Euroactiv: 'The EU needs to tax the wealthiest and financial transactions'
The new own resources package due to be published by the EU Commission on 20 June should include a tax on the wealthiest and on financial transactions, argue David Cormand, Rasmus Andresen, Monika Vana, Damien Carême and Claude Gruffat.
The authors are members of the Greens group in the European Parliament, who expressed their views in an open letter to European Commission President Ursula von der Leyen and Budget Commissioner Johannes Hahn.
Today, we’re at a momentum the likes of which the European Union has rarely experienced.

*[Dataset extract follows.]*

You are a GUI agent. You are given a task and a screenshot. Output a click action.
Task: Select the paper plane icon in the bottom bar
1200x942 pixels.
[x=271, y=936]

After concluding a common borrowing on behalf of the 27 member states to counter the effects of the COVID-19 pandemic, Europe finds itself confronted on its own soil with a war in which we must support Ukraine in every possible way, starting with financial support.
At the same time, Europe is expected to lead the continent’s necessary ecological transition. It must also take into account the need to support Europe’s most fragile citizens and those most exposed to the consequences of these challenges.
However, given the resources we need to respond to these emergencies and challenges, one can only realise that the European Union’s coffers are empty.
The inevitable question is then: who will pay?
Recourse to debt cannot be the only answer, nor is it a solution on which there is much consensus.
The other option, if we remain passive, is to reduce the Union’s ordinary budget, which is already too low. This is clearly unacceptable.
We therefore need to show unprecedented and absolute voluntarism if we are really to meet the challenges of our time: a new, fairer model of taxation.
There can be no climate, ecological, economic or social justice without tax justice.
How can we still legitimise wealth levels that are so concentrated in the hands of a few, when, for example, a third of French people live on 100 euros after the 10th of the month?
And above all, how can we accept the fact that the richer a person is, the less tax they pay?
Numerous calls are emerging in Europe and around the world to (finally) make the big multinationals and the richest people contribute, as they accumulate colossal fortunes without paying their fair share of taxes.
The aim is nothing less than to make those who got rich during the crisis – starting with fossil fuel companies, digital multinationals and the very rich – pay their fair share. Some of the world’s most renowned economists are calling for this. This demand is becoming increasingly consensual. Its acceptability has never been so high.
The European Union must live up to this expectation and create a new tax system based on taxing the wealthiest and taxing financial transactions. At a time when the world’s stock markets are exploding, and the sums involved are astronomical, their holders need to come back down to earth and contribute to the real economy.
This tax is popular, fair, and in no way alters the day-to-day economy. It already exists in several EU countries, and harmonizing it across the 27 requires only political courage.
Madam President, Commissioner, we MEPs urge you to include these new forms of taxation in the next proposal for EU own resources.